When readers see the new edition of the Challenge to Change magazine they will notice something different.?? ??The publishers of the new magazine, the Office of Public Sector Reform (OPSR) have made a number of changes to improve the publication’s overall content and appearance.

In a recent interview, Communications Officer and Editor of the publication, Jennifer Best, pointed out that the publication had grown from a newsletter of some eight pages to a 20-plus page magazine.

"This new format, will allow us to delve deeper into issues that are of concern to public sector managers and public officers alike, and introduce issues and solutions that impact organisational change success, instead of merely reporting on events.
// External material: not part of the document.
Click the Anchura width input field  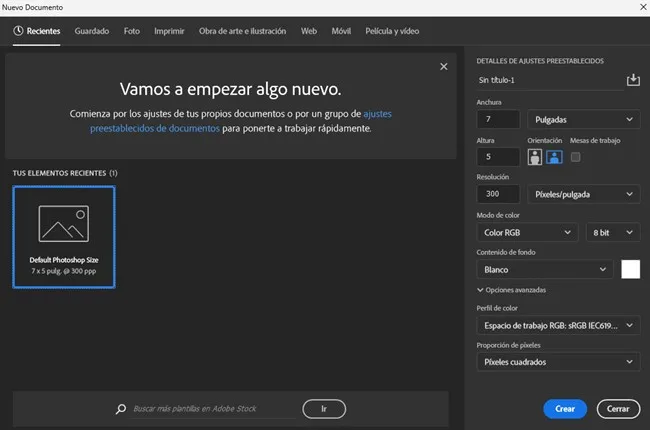[x=498, y=119]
However, the magazine will continue to report on reforms in the public service, and highlight government agencies that offer creative solutions to customer service excellence, and public officers whose work ethic stands tall amongst their peers," she explained.

The OPSR official noted that over the years of one the major hurdles to reform throughout the public service at all levels was attitudinal change. As a result, she said the magazine would give greater focus to ways of developing positive workplace attitudes. In addition, she pointed out it would seek to explore other factors that affect productivity in the workplace, such as building relationships, establishing trust, bridging the generational gap, and the need for rewards and incentives, to name a few.

The new publication has dedicated sections that include news on technology, health and wellness, the environment – or green section and an OPSR section, she added.

"This edition’s main article is entitled 2012: The Year to Make Productivity Personal. In addition, the issue features an article Dealing with Difficult People in the Workplace. ??Readers will also have a chance to win a $200 grocery voucher in our readers’ competition," Ms. Best outlined.

The magazine will include regular contributions from the Barbados Government Information Service, the Personnel Administration Division and other government agencies. The magazine currently has three editions a year and distributes some 16,000 copies annually throughout the Barbados public service and its regional counterparts.